Wednesday, March 16, 2016

The Morons

This from Jennifer Rubin has to be read to be believed:
It is not as though there were no GOP candidates who embraced a more inclusive, problem-solving message. One after another, however, they lost. You cannot fault the GOP for a lack of choices. There were experienced governors (current and former), a pro-immigration reform freshman senator with a panoply of creative ideas, a female former CEO and so on. The voters have rejected the vast majority of them. Were they all bad candidates with inept campaigns? It is hard to imagine so. Is it all the doing of one evil genius who is destroying the party and ruining its chances for electoral domination?
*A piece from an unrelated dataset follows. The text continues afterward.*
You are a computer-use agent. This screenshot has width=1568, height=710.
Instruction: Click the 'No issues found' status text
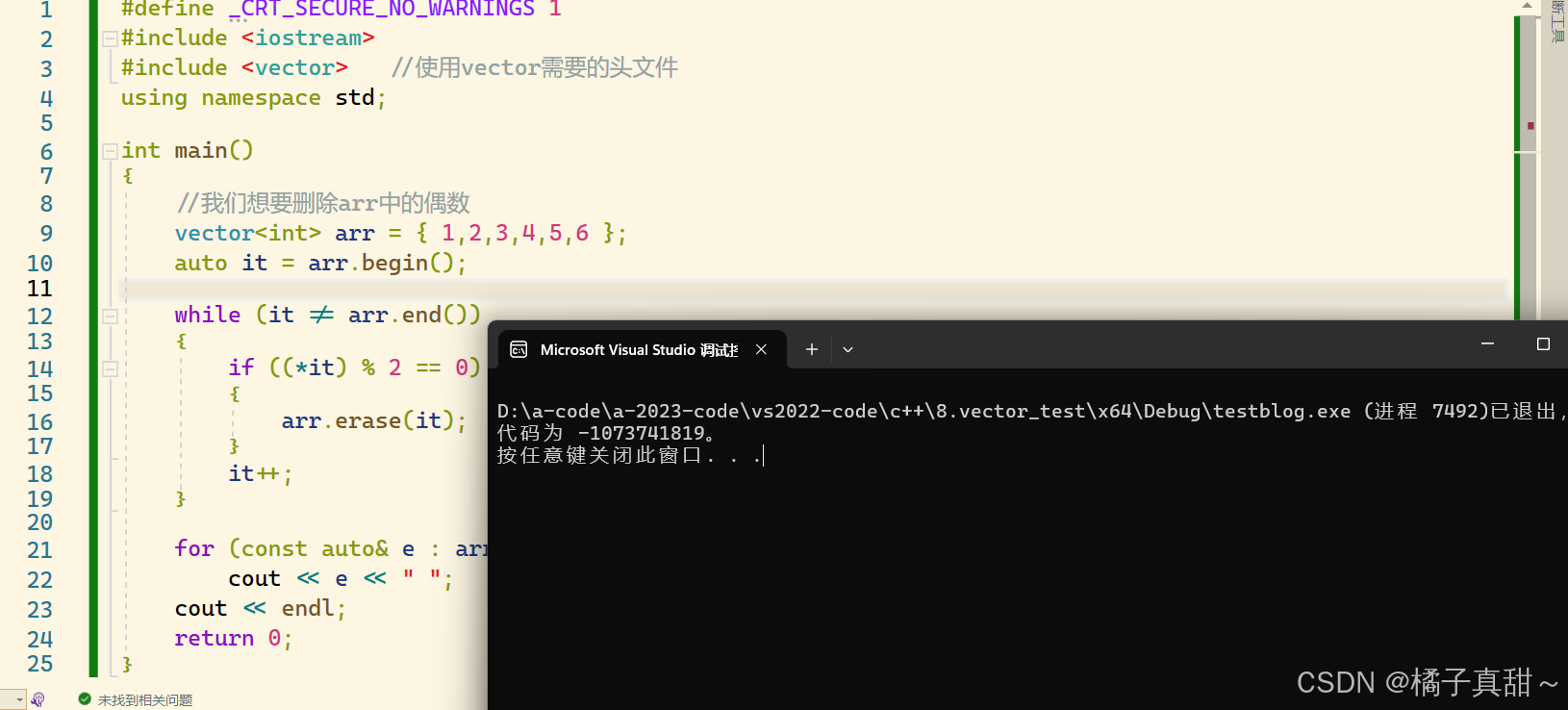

Trump is clever but no genius; he merely saw what was there and seized the opportunity.
In short, you can blame the often spineless RNC, the other candidates, the media and a dozen other factors, but in the end the GOP voters (or the voters choosing to cast ballots in the primary contests) repeatedly have chosen Trump — after hearing his rhetoric and getting a full look at his ethical and intellectual shortcomings. No, it’s not a majority of the GOP who are embracing him, but it sure is a healthy plurality of voters. You want someone to blame for the GOP’s dilemma: Blame the voters.
Let's take a step back, deploy a little more 'fair use' and read a previous paragraph:
 To be clear, a positive, inclusive message was directly taken up by leaders such as now-House Speaker Paul Ryan (R-Wis.) and a gifted Senate class of freshmen in 2014. They were and are inclusive, bubbling with ideas. They won races across the country outside of deep-red enclaves. Even without a hope of passing legislation with Obama in the White House, Republican policy-designers are attempting to, as Ryan likes to say, “set the table” for the 2016 election. They did not do all this because an autopsy report told them to do it, but because savvy, brainy pols figured out that the GOP was headed for extinction if its base continued to shrink and it remained unceasingly negative.
Setting the table, yeah sure. I thought W was setting the table in 2003-2004 and then nothing, nada, zip.

This why the GOP is in this mess. It delivers nothing.

Jennifer Rubin blames the voters, that is the audience for rejecting establishment candidates. She loathes Ted Cruz, of course, and just loves Jeb! Bush and later Rubio. Heck I loved Rubio too, but it was not to be.

Bottom line, when the audience rejects you, the audience isn't wrong, you're wrong.